Jews are a hapless people, lurching from disaster to disaster. Jews are a glorious people, contributing to world history and culture.

In the words of the brilliant educator Zohar Raviv: The Jews are an ever-dying people, and the Jews are an ever-living people.

Obviously both of these narratives are true. 

Opposites can be true, more often than we’d like to acknowledge.

Indeed, toward the end of Parshat Vayetze, Yaakov and Lavan have a knock-down, drag-out fight, laying into each other about all the wrongs, real and perceived, that each has done to the other, twenty years worth of resentments and demands. Also toward the end of Parshat Vayetze, Yaakov and Lavan make a covenant with each other, an agreement to let each other be. Together they gather stones and construct a monument delineating the boundary between them. Lavan calls the monument Yegar-Sahaduta; Yaakov calls it Gal Ed. The two names mean the same thing: mound of witness. It’s the same pile of rocks but each man sees it differently, according to his own perception and experience.

Yegar-Sahaduta. Gal Ed. Mound of witness. In this place where Yaakov and Lavan have it all out and then determine not to fight anymore, this jumble of stones takes on the role of witness, these inanimate objects somehow seeing that both the quarrel and the covenant are true, that the Aramaic name and the Hebrew name say the same thing.
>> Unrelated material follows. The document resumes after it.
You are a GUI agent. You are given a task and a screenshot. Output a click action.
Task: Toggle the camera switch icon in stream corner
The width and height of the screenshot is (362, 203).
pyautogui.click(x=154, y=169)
This week my teacher Rabbi Sharon Cohen Anisfeld reminded me of the phrase geologic time. For while we are busy with our human lives, thinking in days or weeks, or occasionally decades, the earth is forming and reforming on a much grander scale. Rocks are changing all the time, but they do so at a pace slow enough to be imperceptible to humans. Geologic time reminds us that we are part of a much larger narrative, one that plays out over generations or even millennia. The things we perceive as outcomes are no more than an eye-blink in geologic time. 

The story goes on. Yaakov and Lavan part. Lavan says an affectionate goodbye to his daughters and his many grandchildren and heads home, while Yaakov goes on his path. As it turns out, the rocks are not the only witnesses, for as Yaakov sets out he encounters מַלְאֲכֵי אֱלֹהִים—messengers of God. Yaakov sees the angels and remarks, מַחֲנֵה אֱלֹהִים זֶה—this is God’s camp. In this place where two people manage to embrace the multiple narratives of their relationship, gather stones to mark their differences, and then move on, the presence of God can be felt.

And Yaakov names the place Machanayim—two camps, the duality enshrined in the place, where—over the course of geologic time—these two antagonists will not matter one bit as individuals. Only their two stories and the stones will remain.